▶ **Tareas del ejercicio**:
• a. En una a tres oraciones, explica por qué el texto sobre el matrimonio llama ‘jurídica’ a la unión de los cónyuges.
• b. Prosigue el texto sobre el matrimonio a partir de su última oración.

▶ **Texto**:
Veamos sucintamente qué rasgos esenciales de esa realidad la diferencian de cualquier otra, por más que pueda presentar unos u otros aspectos semejantes o aparentemente idénticos.
La relación específicamente matrimonial
El matrimonio no nace de cualquier tipo de relación o acuerdo entre dos personas que quieren ‘estar juntas’ más o menos establemente. Nace del que se denomina propiamente ‘pacto conyugal’: el acto libre de voluntad por el que una mujer y un varón se dan y reciben mutuamente para ser matrimonio, fundamento y origen de una familia.
Esa donación entre personas, ante todo, es ‘entrega’ conyugal definitiva e irrevocable de cada uno de los contrayentes.
La entrega-aceptación recíproca como cónyuges se produce en un momento determinado: cuando los contrayentes expresan libremente un consentimiento ‘matrimonial’ verdadero. No se trata, pues, de una situación puramente fáctica, o de cualquier tipo de pacto de emparejamiento estable o precario.
Al comenzar a ser cónyuges por el consentimiento propiamente matrimonial, los dos dejan definitivamente de ser dueños exclusivos de sí en los aspectos conyugales; y pasan a pertenecer cada uno al otro tanto como a sí mismo. Se ‘deben’ el uno al otro.
En ese sentido preciso −no porque sigan una forma determinada o firmen unos papeles comprometiéndose ante testigos, o por otros motivos externos− se dice que su unión es ‘jurídica’, es decir de justicia: porque cada uno ha de dar al otro ‘lo suyo’, que, una vez casados, es la persona de él o de ella en cuanto cónyuge.
En efecto, que los dos pasan a ser “una sola carne”[11] no es una simple imagen, sino la descripción de una realidad profunda y definitiva[12].
Ciertamente la persona es ‘incomunicable’, pero el rasgo singular del consentimiento matrimonial reside precisamente en que, gracias a la diferencia y complementariedad que existe entre varón y mujer, cada uno puede de ese modo entregar al otro −y recibir de él− una participación en el dominio que, como persona, tiene de sí mismo en los aspectos conyugales, dominio que desde ese exacto momento, deja de ser exclusivo y pasa a ser conyugal.
En ese sentido una persona puede −sin convertirse en objeto− llegar a ser ‘lo suyo’ de otra, quedando así ‘jurídicamente’ vinculado a ella (ya no ‘puede’ actuar ‘justamente’ como si se perteneciera solo a sí misma).
Pero esa peculiar vinculación no es meramente extrínseca. No la produce per se el acuerdo de voluntades o ‘contrato’ entre varón y mujer; y no reside en un documento anotado en los registros. Los une la específica capacidad unitiva que posee la naturaleza humana (Hervada califica al matrimonio de “unión en la naturaleza”), que el pacto conyugal hace que actúe entre ese varón y esa mujer concretos.

▶ **Líneas**:
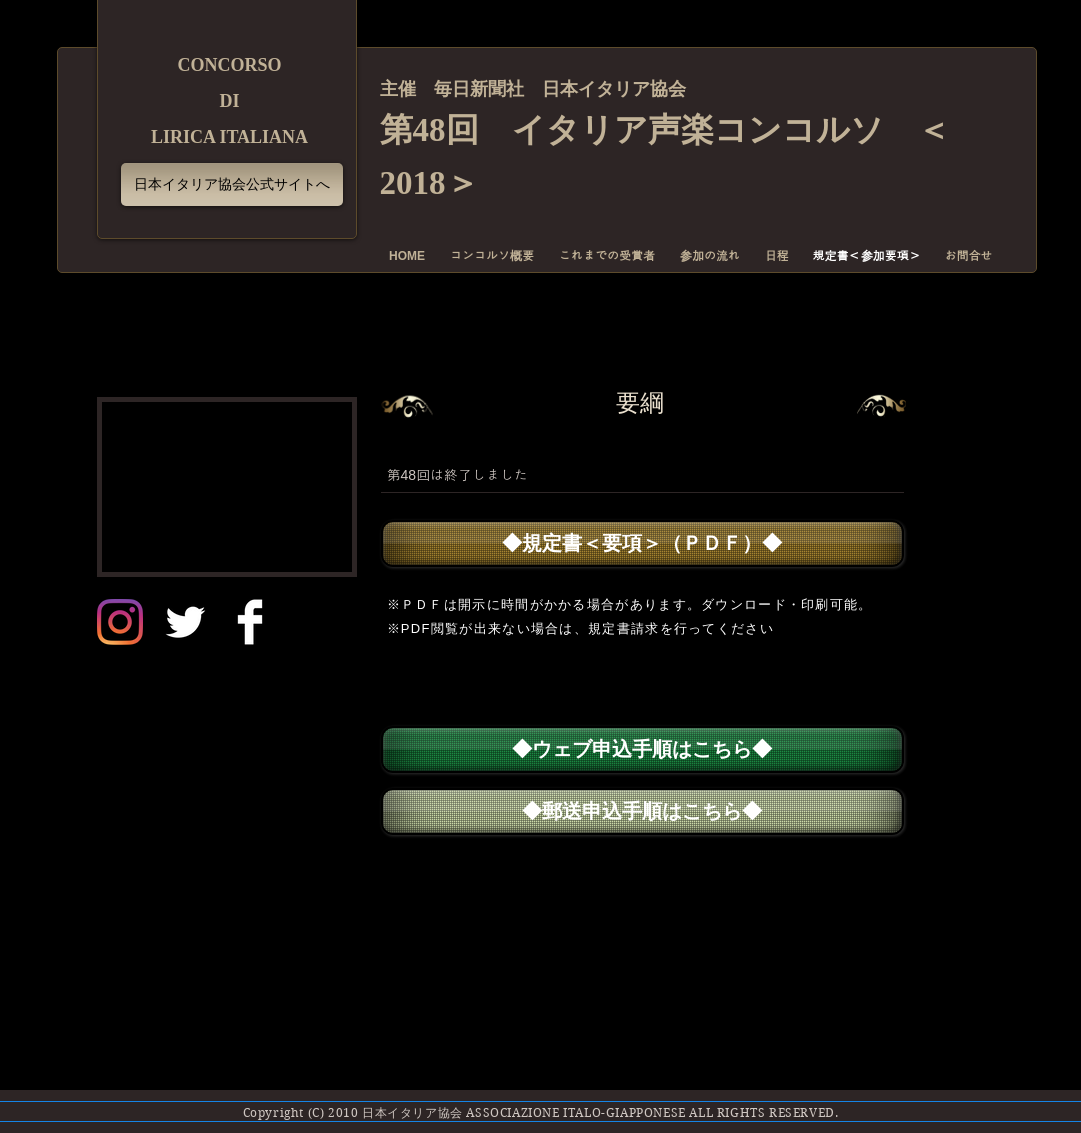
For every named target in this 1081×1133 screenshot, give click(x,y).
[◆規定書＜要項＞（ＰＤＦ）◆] (642, 543)
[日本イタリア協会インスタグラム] (120, 622)
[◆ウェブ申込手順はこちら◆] (642, 749)
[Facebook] (250, 622)
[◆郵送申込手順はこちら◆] (642, 811)
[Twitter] (185, 622)
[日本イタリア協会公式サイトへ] (232, 184)
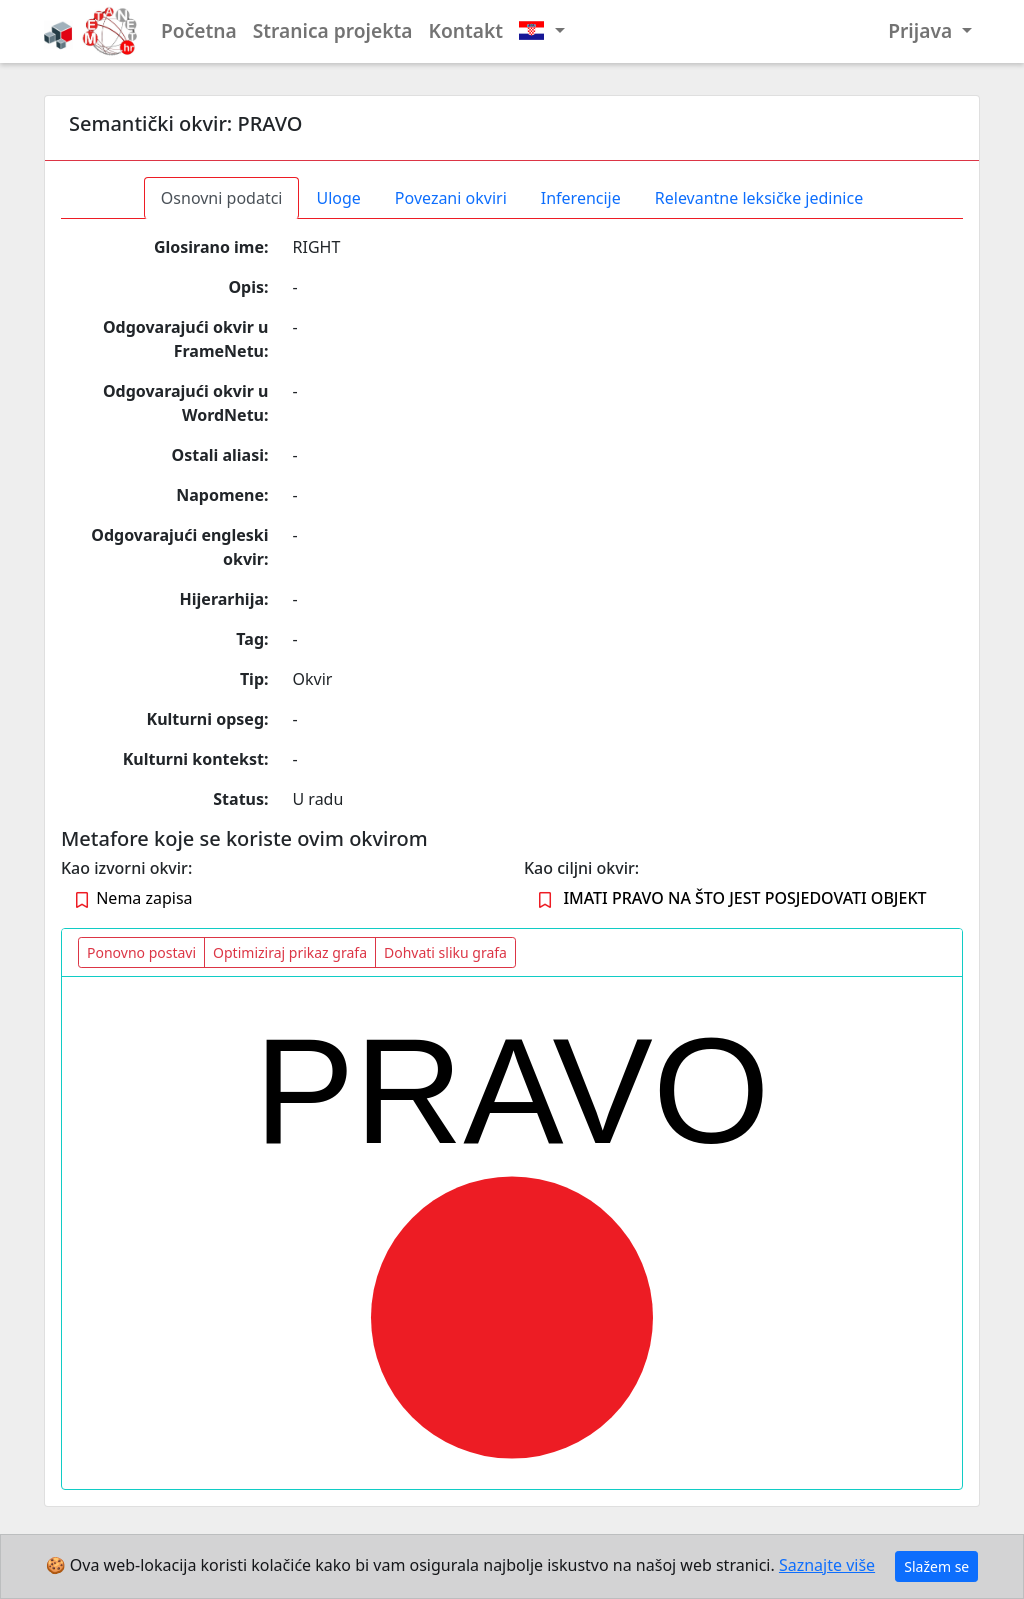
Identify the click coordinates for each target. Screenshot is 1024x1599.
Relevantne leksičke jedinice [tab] (759, 198)
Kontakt (466, 30)
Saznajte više (827, 1565)
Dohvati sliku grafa (445, 952)
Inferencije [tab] (581, 198)
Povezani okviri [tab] (451, 198)
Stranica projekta (333, 30)
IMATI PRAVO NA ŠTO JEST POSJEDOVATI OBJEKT (744, 898)
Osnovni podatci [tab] (222, 198)
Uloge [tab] (338, 198)
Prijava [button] (922, 30)
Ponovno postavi (141, 952)
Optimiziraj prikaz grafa (290, 952)
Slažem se (936, 1566)
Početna (199, 30)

▶ **Respuestas en orden**:
• a. Se llama ‘jurídica’, es decir, de justicia, porque cada cónyuge ha de dar al otro ‘lo suyo’, que, una vez casados, es la persona de él o de ella en cuanto cónyuge. No se debe a que sigan una forma determinada, firmen papeles ante testigos u otros motivos externos.

• b.
Si se tratara de un simple contrato o convenio en el que las partes quedan vinculadas por la manifestación, en la forma establecida, de su voluntad concorde sobre ciertas cláusulas, no tendría nada de ‘misterioso’; y nada impediría que, en las circunstancias previstas de incumplimiento, etc., fuera posible rescindirlo, como todos los contratos.
Pero los cónyuges no solo ‘están’ casados, sino que ‘son’ esposos. Su identidad personal ha quedado modificada por la relación con el otro, que los vincula ‘hasta que la muerte los separe’. Ya no está en su poder no ser esposo o esposa del otro, porque han devenido “una sola carne”.
Por tanto, esta ‘unidad de los dos’, en sí misma la más íntima e identificada que existe en la tierra, no se realiza por la fuerza de la voluntad de los cónyuges, ni por los mandatos de ninguna autoridad, sino porque “en la naturaleza misma del hombre y de la mujer, según salieron de la mano del Creador”, en su diferencia y complementariedad, está esa potencia específica, que se ‘desencadena’ en virtud del consentimiento matrimonial y no, en cambio, por cualquier otro acuerdo interpersonal.
Por eso, una vez nacido, el vínculo que une a los esposos ya no depende de la voluntad, sino de la naturaleza −en definitiva de Dios Creador−, que los ‘ha unido’. Su libertad ya no se refiere a la posibilidad de ‘ser’ o ‘no ser’ esposos, sino a la de procurar o no vivir de acuerdo con la verdad de lo que son.
Su unión no es indisoluble porque esté prohibido disolverla. Más bien habría que decir que no se ‘puede’ −en el sentido más fuerte del verbo: aunque se pretendiera− humanamente disolver porque ‘es’ de suyo indisoluble: porque el ser una sola carne con el otro ha pasado ya a formar parte de la identidad de cada uno, que no puede cambiar.
La ‘totalidad’ natural de la entrega propiamente matrimonial
La mutua entrega-aceptación matrimonial se caracteriza por una peculiar ‘totalidad’, que es la clave de la identidad del matrimonio, porque de ella derivan sus propiedades esenciales y sus fines propios.
En efecto, solo el recíproco don total de sí con aceptación total del otro responde plenamente a las exigencias de la dignidad −de la verdad− de la persona en la unión entre varón y mujer.
Esta totalidad no puede ser más que ‘exclusiva’: no es humanamente posible respecto a dos o más personas simultáneamente, como es evidente.
Implica también la entrega y aceptación de cada uno en el presente con su futuro. La persona no se agota en un episodio, sino que permanece en el tiempo, su identidad no cambia con el paso de los años. Por eso no es humanamente posible entregarse ‘totalmente’ por un tiempo, sino solo para siempre.
Totalidad significa, además, que cada esposo entrega la propia persona y recibe la del otro, no de modo selectivo, sino en todas sus dimensiones con significado conyugal. Concretamente, el matrimonio es la unión de varón y mujer basada en la diferencia y complementariedad sexual, que es también −no casualmente− el camino natural de la transmisión de la vida. En consecuencia el don de sí y la aceptación del otro han de incluir también este aspecto para ser ‘totales’. El matrimonio es potencialmente fecundo por naturaleza: ese es el fundamento natural de la familia.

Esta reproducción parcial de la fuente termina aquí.